3 mins read

The Ancient Art of Preserving the Body of the Dead, Mummification

The Ancient Art of Preserving the Body of the Dead, Mummification

Everyone has something that he or she might need to protect and preserve for as long as they can. For this reason, mankind has invented several ways of protecting different things. From tin cans to plastic boxes, we have different kind of food packaging available today. Businesses such as Contract Warehouse provide fulfillment packaging services and provide high end protection for various goods. It is an interesting fact that preservation and protection of valuable things is not a modern concept.

Even the most ancient of civilizations used to protect their precious things that they wanted to last forever. Talking about the most ancient civilization, the Egyptian civilization, the most precious of all things were the Pharaohs. The process used to preserve their bodies after death is called mummification.

In general, mummification is not specific to any particular region or human being. A mummy is any corpse or body whose skin and organs have been preserved. This could either be intentional or incidental preservation. In case of incidental mummification, factors such as extreme cold weather or the lack of air can act as preservatives.

Typically, mummification in Egypt was intentional and they used chemicals for this purpose. Yet, long before this, Egyptians used a natural process of mummification. They used to bury their dead in dry desert sand, where the heat and less humid environment naturally preserved the body. Later, they learned chemical mummification to protect the bodies from animals in the desert.

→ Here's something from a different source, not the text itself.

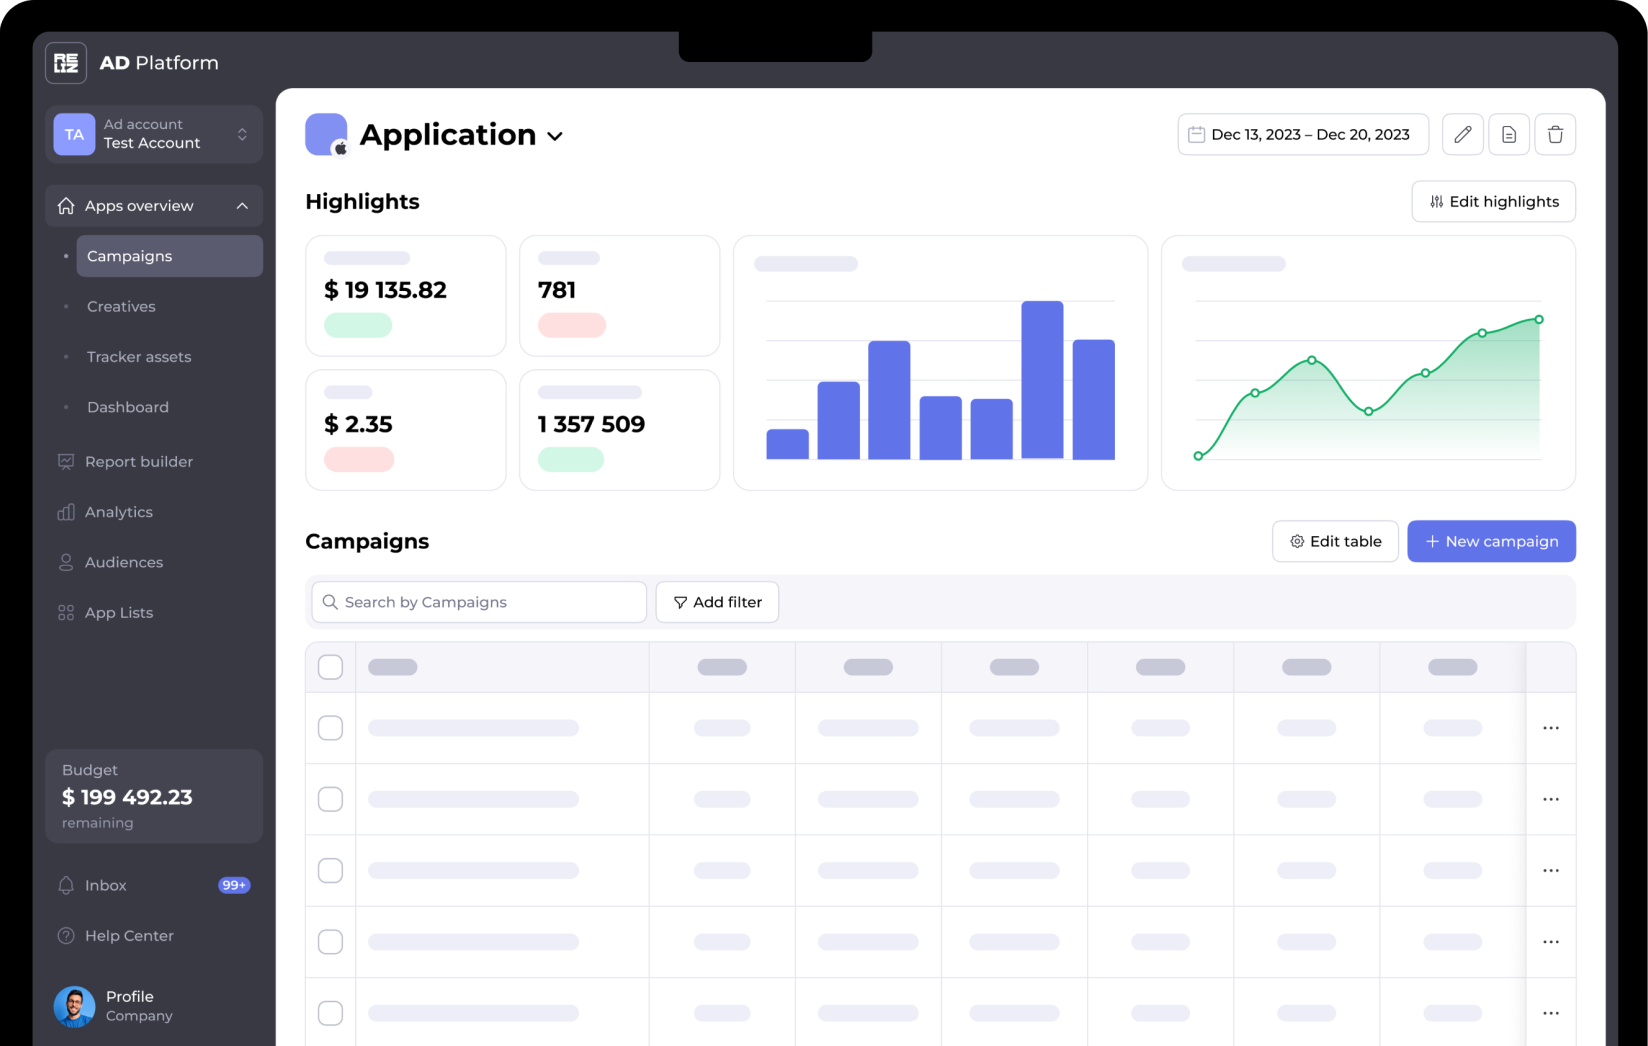Toggle the select-all checkbox in the table header
1648x1046 pixels.
point(330,666)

For Egyptians, mummification soon became a part of their religion and mythical life. It was assumed that a person might need their body in the afterworld. Therefore, the body along with several worldly possessions was preserved and kept in a casket. It is also said that the tetragonal shape of pyramids was supposed to preserve the body for a longer time.

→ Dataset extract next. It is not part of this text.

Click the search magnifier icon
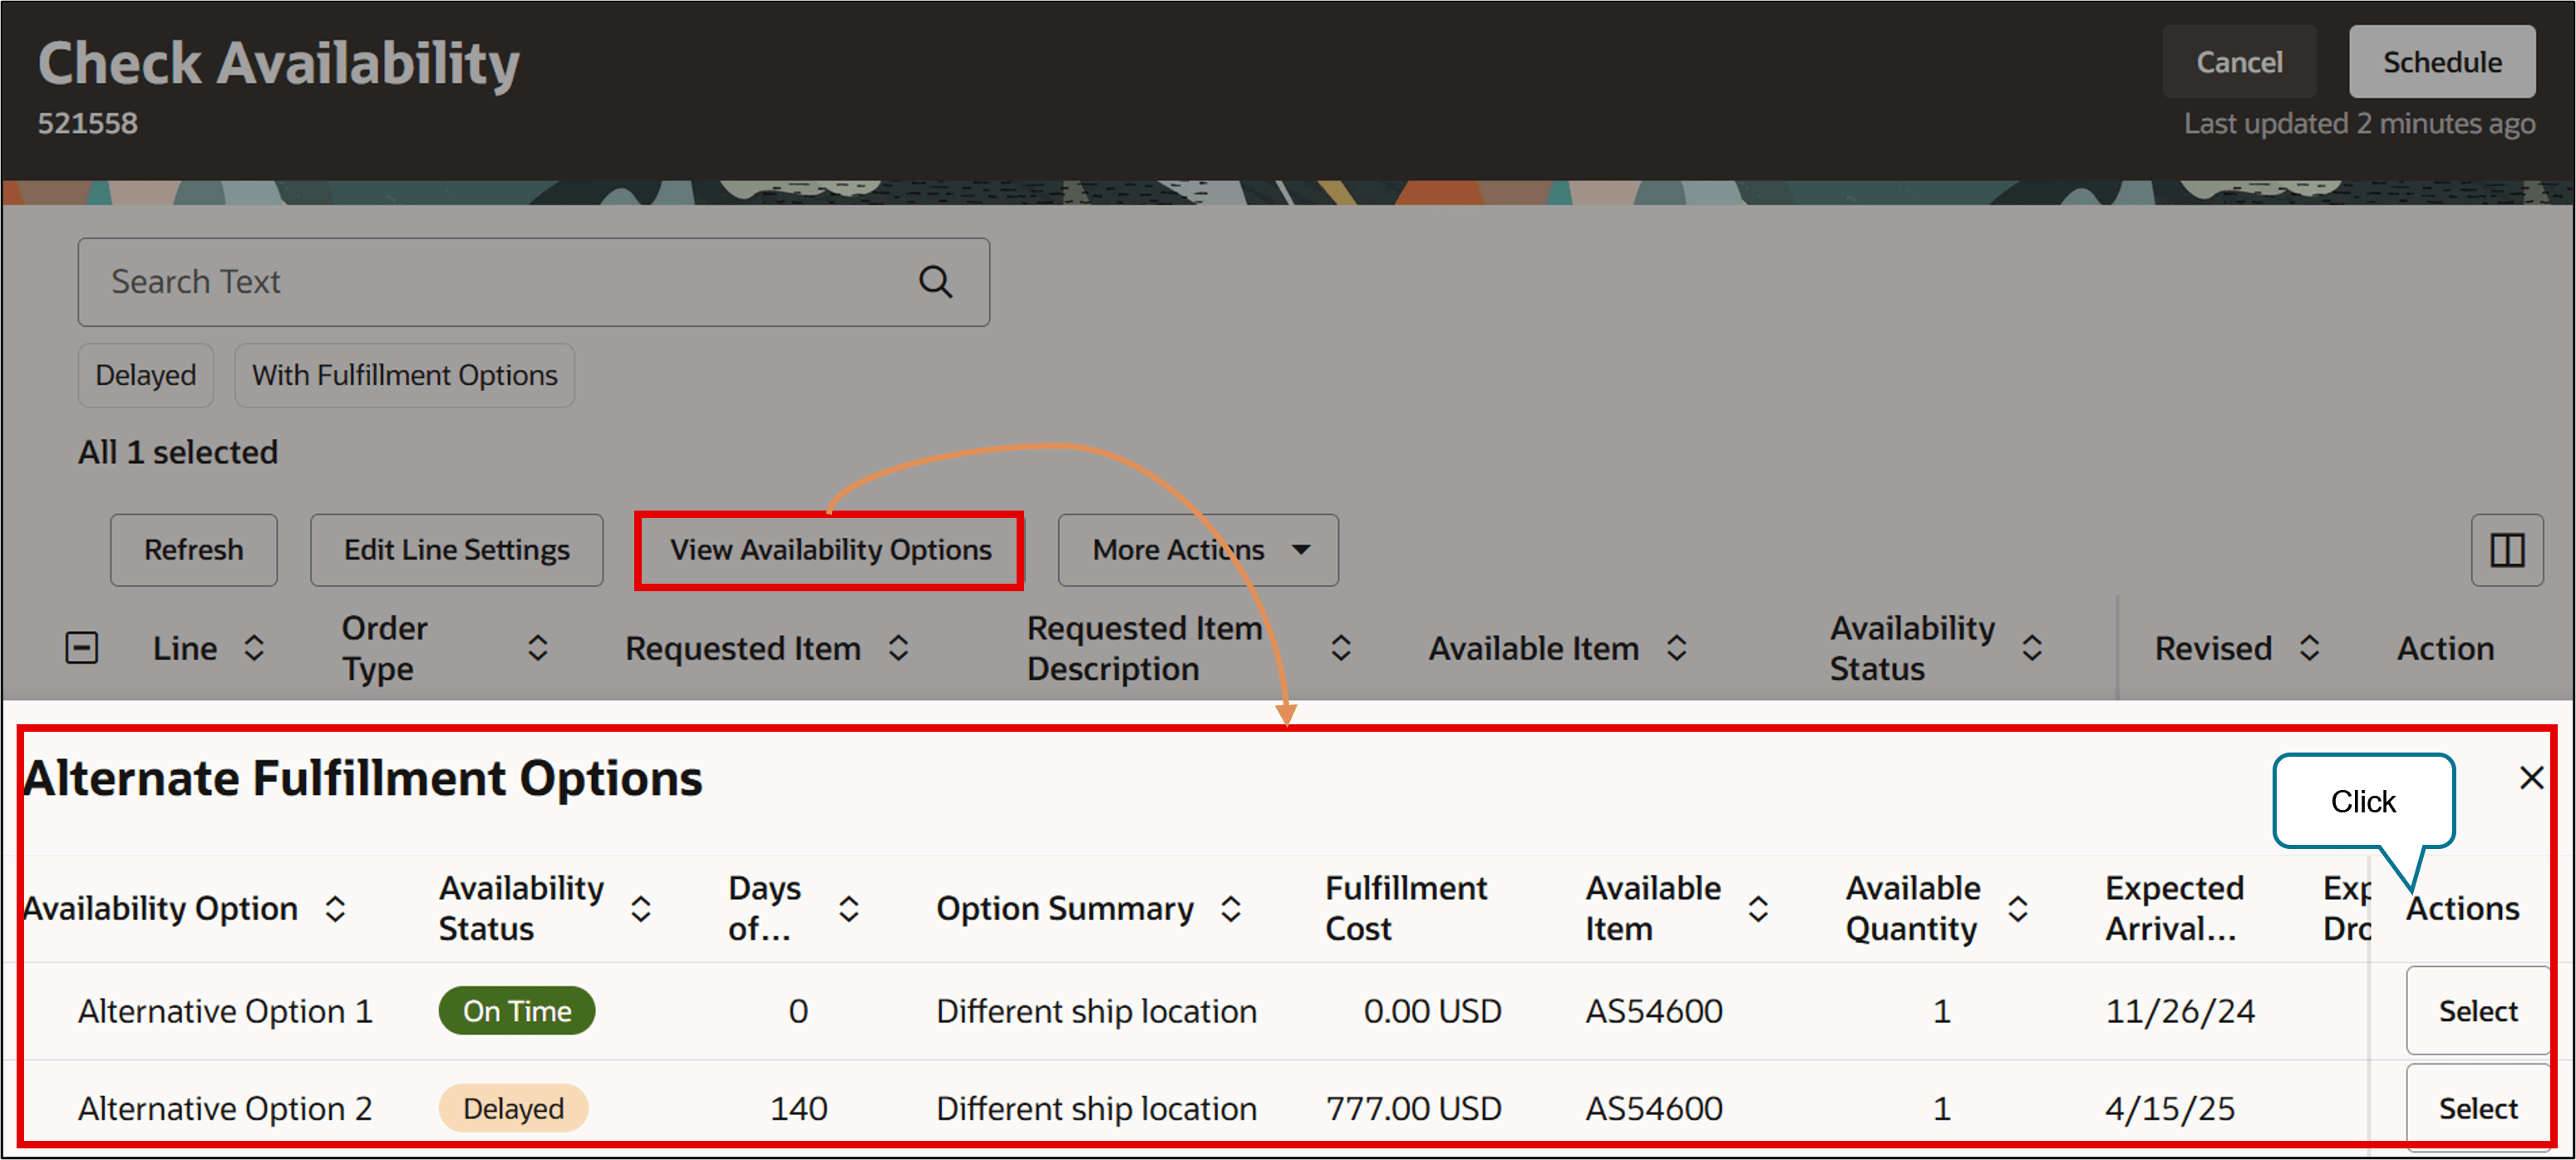 point(935,282)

The mummification was based on several processes. Ancient murals and hieroglyphs on the pyramids’ walls give us quite a detailed account of these processes. The first process which is called embalming was carried out at IBU, the tent of purification. This usually took 70 days to complete. The body was washed with Natron, which is a salt that dehydrates the body. Once cleansed, the body was taken to Wabet where the internal organs were removed through incisions.

After removing the organs, the internal space was cleansed and stuffed temporarily. The organs were also treated with Natron and later had to go through all the mummification processes as well. In mummies found from the Middle Kingdom and later dynasties, the brain was also removed and preserved. Then the dry Natron was applied inside and outside of the body.

Forty days after the application of Natron, the body became completely dehydrated so that decaying would not occur. It was then bathed in perfume, decorated and wrapped in linen. The purpose of linen was to protect the body from breakage. The body and organs along with valuable possessions were usually placed in the pyramids. The pharaohs had their pyramids built before their own eyes while their servants were often buried in separate chambers of the same pyramids.